A fierce debate over use of the metric system roiled America in the 1970s. Carleton made its own contribution to the not-someasured conversation in 1977, when the Knights faced down their longtime football rival, the St. Olaf Lions, during the first and only Literbowl. Dreamed up by Carleton chemistry professor Jerry Mohrig, who was teaching a course on metrics, the NCAA–sanctioned game was played on a 100-by-53-meter gridiron, and players’ heights and weights were listed in centimeters and kilograms. The event drew a capacity crowd of 10,000 to Laird Stadium and garnered national media attention, including cheeky articles in Sports Illustrated, the Wall Street Journal, and other news outlets. (“What will become of the foot-long hotdog?” wondered the Rocky Mountain News in a piece about the tilt.) In the end, the Lions clobbered the Knights, winning 42–0. Ultimately, the metric system would lose as well. Today, the United States is one of just three countries, alongside Myanmar and Liberia, that doesn’t use what’s now referred to as the International System of Units.

April 1974—Airborne Festival

Airborne Festival, April 1974

Carleton’s art department sponsored an Airborne Festival, showcasing contraptions that can fly the highest and longest—with additional prizes for those judged “most flamboyant, most sophisticated, and most (and least) aesthetic.”

February 1974—Female Streaker

Freshman Laura Barton ’77 crashed the curtain call of Shakespeare’s Measure for Measure wearing only socks, tennis shoes, and a ski mask. Heralded as America’s first female streaker, she was later identified and interviewed by numerous media outlets. “I’ll probably be crazy as an old lady, too,” she told the Associated Press.

1973—Faculty & Staff Running Club

Faculty and staff running club, 1973

Jim Fixx’s bible The Complete Book of Running wouldn’t be published for several years, but a handful of long-legged Carls convened at Laird Stadium at 11:30 each day to choose a route for a midday run. Some members of the all-male group were training for marathons; others just enjoyed the camaraderie. Faculty member Robert Bonner later recalled how his new Nike trainers made a difference: “I remember thinking I could fly. They were such a dramatic improvement. Before that, I was running around in tennis shoes.”


Black Renaissance

Carleton hired its first Black admissions officer in 1968 and began recruiting applicants from underrepresented groups. In the late 1960s, campus African Americans had formed political groups and successfully lobbied for a Black studies program. By the early 1970s, Black students constituted roughly 10 percent of the student body and formed Blackcentric organizations focused on theater, music, dance, and even comedy. Among them:

Ebony II

Ebony II, 1973

Organized in 1973 as a way to mark Black History Week, this dance troupe quickly became a campus fixture, lasting for more than 30 years. “There was a lot of talent on campus in those years,” says Debra Carter McCray ’76, who founded the student-run group. Ebony II toured the state and appeared at the Walker Art Center in Minneapolis.

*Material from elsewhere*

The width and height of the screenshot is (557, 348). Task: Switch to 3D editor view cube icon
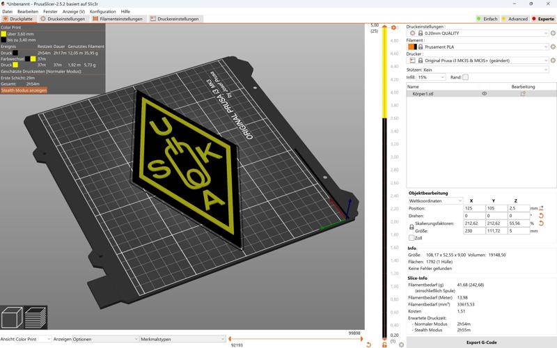click(13, 318)
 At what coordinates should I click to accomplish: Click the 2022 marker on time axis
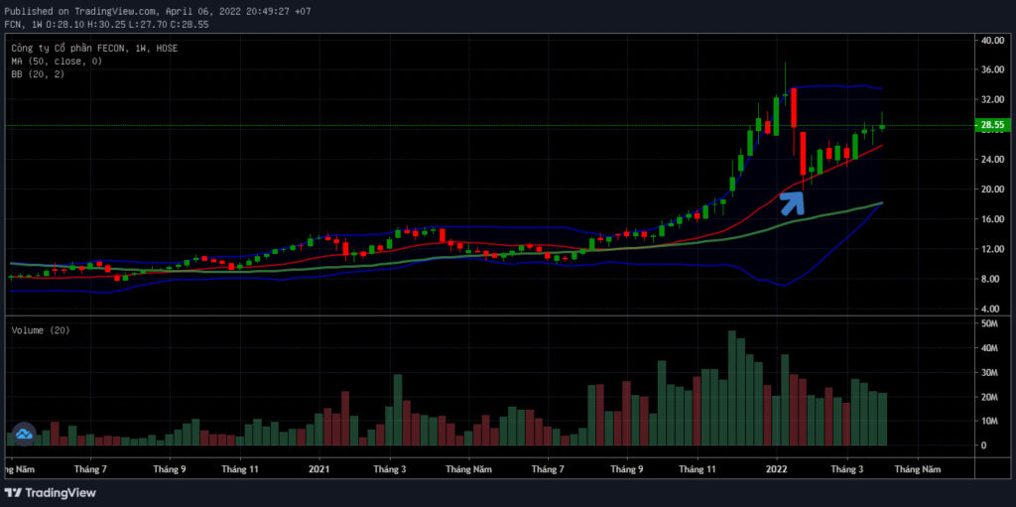(777, 468)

Black Repertory Workshop Theatre Troupe

Begun by aspiring screenwriter Gerald Lockhart ’72, this workshop presented original works that centered on Black life. “The story was always Black, whether it was set in New York or Watts or Chicago,” Lockhart recalls. “We wanted to pull back the curtain and show what was happening.” Later renamed Black Dramatic Arts Group, the troupe went on to perform such plays as No Place to Be Somebody and A Raisin in the Sun.

Black Repertory Workshop Theatre Troupe, 1970s

Inspirational Movement

Amens echoed across campus when Michael Monroe ’74 organized the college’s first gospel group. Inspirational Movement debuted in 1972 and often performed alongside Ebony II and the New Light, a Black choir from St. Olaf.


Research assistance for this article was provided by Carleton digital archivist Nat Wilson. The editors would also like to thank all the editors and writers who work and have worked on the Carletonian. Their writing and images capture on-campus moments that would otherwise be lost.